REQUEST => Can you reproduce, character for character, the part of the listing that begins at the line containing "533x948 pixels. Task: Click" and runs through the line containing "click(x=1445, y=434)", with both of those lines included?

···

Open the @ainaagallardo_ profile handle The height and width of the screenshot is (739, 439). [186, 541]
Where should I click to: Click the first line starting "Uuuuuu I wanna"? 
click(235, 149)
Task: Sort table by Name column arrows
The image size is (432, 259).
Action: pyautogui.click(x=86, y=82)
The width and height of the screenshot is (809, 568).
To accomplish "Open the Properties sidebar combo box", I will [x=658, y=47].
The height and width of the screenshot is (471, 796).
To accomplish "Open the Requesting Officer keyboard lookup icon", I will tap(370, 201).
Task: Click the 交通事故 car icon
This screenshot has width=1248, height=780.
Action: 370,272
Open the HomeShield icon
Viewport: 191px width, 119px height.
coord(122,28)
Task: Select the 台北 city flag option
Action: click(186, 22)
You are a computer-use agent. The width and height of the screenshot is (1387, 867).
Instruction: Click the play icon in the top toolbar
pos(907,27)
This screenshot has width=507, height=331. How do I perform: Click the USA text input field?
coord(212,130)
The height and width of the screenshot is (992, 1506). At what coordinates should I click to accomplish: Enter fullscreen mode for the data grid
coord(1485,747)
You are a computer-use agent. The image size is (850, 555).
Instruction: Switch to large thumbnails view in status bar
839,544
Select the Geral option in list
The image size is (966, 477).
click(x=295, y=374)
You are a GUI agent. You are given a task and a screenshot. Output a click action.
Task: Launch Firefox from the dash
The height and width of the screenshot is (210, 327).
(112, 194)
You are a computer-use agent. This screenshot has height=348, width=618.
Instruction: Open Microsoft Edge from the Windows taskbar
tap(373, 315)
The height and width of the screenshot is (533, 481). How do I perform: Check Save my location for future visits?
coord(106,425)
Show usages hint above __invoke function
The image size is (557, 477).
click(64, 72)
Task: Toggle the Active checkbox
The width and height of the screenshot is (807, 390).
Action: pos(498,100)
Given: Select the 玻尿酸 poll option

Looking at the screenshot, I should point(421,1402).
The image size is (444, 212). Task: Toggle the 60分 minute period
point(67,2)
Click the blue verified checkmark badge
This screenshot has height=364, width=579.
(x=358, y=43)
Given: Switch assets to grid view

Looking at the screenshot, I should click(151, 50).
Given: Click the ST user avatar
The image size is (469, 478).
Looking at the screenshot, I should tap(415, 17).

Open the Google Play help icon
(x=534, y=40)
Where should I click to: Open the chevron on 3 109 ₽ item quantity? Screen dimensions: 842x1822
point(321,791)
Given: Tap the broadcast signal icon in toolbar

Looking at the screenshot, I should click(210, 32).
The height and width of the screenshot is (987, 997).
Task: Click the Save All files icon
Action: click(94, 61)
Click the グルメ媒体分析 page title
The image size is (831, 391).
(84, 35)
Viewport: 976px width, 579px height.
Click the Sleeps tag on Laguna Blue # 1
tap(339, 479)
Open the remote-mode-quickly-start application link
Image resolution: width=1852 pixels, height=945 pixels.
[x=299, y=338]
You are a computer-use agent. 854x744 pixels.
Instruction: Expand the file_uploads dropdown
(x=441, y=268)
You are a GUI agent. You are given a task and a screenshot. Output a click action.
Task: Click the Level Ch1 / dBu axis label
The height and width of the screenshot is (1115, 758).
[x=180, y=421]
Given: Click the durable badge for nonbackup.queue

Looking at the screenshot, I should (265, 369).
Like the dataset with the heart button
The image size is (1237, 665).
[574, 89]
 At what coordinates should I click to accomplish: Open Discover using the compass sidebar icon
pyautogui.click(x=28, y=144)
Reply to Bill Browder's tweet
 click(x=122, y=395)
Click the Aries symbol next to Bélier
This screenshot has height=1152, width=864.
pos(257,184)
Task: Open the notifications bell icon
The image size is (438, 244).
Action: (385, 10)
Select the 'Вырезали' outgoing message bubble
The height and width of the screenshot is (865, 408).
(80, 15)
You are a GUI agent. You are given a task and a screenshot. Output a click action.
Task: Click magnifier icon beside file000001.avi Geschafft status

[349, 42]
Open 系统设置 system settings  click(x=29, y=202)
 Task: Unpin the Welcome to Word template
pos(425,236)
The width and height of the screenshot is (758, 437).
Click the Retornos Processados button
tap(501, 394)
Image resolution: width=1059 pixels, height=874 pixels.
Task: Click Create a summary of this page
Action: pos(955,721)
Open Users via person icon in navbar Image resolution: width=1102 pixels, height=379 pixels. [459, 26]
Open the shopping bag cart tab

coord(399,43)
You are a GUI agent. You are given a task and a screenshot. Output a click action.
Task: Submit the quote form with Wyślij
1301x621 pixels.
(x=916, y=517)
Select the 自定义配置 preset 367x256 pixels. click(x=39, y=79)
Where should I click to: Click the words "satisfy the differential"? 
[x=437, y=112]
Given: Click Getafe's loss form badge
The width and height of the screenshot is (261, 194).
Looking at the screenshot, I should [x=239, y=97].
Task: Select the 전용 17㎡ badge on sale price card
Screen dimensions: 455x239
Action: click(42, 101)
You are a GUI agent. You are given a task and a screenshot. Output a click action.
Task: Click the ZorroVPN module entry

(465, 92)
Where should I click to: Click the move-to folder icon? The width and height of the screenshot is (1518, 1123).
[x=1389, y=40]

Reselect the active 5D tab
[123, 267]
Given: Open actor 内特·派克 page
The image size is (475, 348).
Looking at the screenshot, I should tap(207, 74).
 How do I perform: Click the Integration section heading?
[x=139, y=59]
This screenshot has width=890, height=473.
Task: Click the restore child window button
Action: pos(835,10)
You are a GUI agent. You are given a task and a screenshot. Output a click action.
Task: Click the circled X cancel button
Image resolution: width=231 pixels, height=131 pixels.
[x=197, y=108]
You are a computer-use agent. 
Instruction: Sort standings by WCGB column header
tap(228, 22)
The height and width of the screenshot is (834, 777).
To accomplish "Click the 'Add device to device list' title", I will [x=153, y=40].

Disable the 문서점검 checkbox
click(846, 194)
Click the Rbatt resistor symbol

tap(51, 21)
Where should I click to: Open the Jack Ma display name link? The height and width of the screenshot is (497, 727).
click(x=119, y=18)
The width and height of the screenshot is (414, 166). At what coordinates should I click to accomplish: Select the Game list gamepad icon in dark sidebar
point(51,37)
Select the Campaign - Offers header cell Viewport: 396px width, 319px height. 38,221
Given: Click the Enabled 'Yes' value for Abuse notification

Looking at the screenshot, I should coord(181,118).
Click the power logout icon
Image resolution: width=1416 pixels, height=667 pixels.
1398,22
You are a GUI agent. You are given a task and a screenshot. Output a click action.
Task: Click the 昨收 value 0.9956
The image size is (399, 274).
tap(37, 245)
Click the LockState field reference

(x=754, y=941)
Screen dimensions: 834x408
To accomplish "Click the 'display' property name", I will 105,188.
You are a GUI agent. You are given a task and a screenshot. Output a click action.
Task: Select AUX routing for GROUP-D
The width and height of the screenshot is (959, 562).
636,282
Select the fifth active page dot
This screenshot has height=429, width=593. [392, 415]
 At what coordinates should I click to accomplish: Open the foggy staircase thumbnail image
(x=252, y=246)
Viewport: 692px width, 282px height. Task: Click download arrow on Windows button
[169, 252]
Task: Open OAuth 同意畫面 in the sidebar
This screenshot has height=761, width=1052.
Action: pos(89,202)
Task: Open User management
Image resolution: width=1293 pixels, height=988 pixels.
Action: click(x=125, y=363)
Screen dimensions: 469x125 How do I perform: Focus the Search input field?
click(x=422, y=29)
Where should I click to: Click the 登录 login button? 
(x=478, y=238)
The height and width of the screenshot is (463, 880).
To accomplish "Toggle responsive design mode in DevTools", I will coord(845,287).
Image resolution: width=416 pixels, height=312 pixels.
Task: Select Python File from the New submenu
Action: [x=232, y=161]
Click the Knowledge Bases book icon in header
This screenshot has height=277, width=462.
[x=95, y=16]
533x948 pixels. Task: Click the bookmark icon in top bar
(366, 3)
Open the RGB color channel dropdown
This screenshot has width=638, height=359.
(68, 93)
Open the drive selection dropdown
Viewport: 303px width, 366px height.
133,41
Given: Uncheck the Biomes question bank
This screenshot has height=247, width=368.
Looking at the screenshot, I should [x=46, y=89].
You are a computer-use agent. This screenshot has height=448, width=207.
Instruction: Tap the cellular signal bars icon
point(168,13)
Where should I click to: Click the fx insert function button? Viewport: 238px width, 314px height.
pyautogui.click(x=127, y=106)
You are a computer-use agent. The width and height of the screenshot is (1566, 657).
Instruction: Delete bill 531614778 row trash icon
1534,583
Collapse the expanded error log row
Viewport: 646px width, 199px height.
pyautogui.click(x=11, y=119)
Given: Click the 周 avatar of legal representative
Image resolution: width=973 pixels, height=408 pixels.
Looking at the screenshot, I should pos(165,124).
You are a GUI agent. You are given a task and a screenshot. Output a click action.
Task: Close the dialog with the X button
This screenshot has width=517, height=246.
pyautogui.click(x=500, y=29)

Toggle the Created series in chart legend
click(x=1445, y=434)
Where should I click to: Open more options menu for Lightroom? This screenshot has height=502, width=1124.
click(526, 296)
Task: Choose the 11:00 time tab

···

TASK SOLUTION =>
533x948 pixels. Task: Click the bookmark icon in top bar
(366, 3)
Open the RGB color channel dropdown
This screenshot has width=638, height=359.
(68, 93)
Open the drive selection dropdown
Viewport: 303px width, 366px height.
133,41
Given: Uncheck the Biomes question bank
This screenshot has height=247, width=368.
Looking at the screenshot, I should [x=46, y=89].
You are a computer-use agent. This screenshot has height=448, width=207.
Instruction: Tap the cellular signal bars icon
point(168,13)
Where should I click to: Click the fx insert function button? Viewport: 238px width, 314px height.
pyautogui.click(x=127, y=106)
You are a computer-use agent. The width and height of the screenshot is (1566, 657).
Instruction: Delete bill 531614778 row trash icon
1534,583
Collapse the expanded error log row
Viewport: 646px width, 199px height.
pyautogui.click(x=11, y=119)
Given: Click the 周 avatar of legal representative
Image resolution: width=973 pixels, height=408 pixels.
Looking at the screenshot, I should pos(165,124).
You are a GUI agent. You are given a task and a screenshot. Output a click action.
Task: Close the dialog with the X button
This screenshot has width=517, height=246.
pyautogui.click(x=500, y=29)

Toggle the Created series in chart legend
click(x=1445, y=434)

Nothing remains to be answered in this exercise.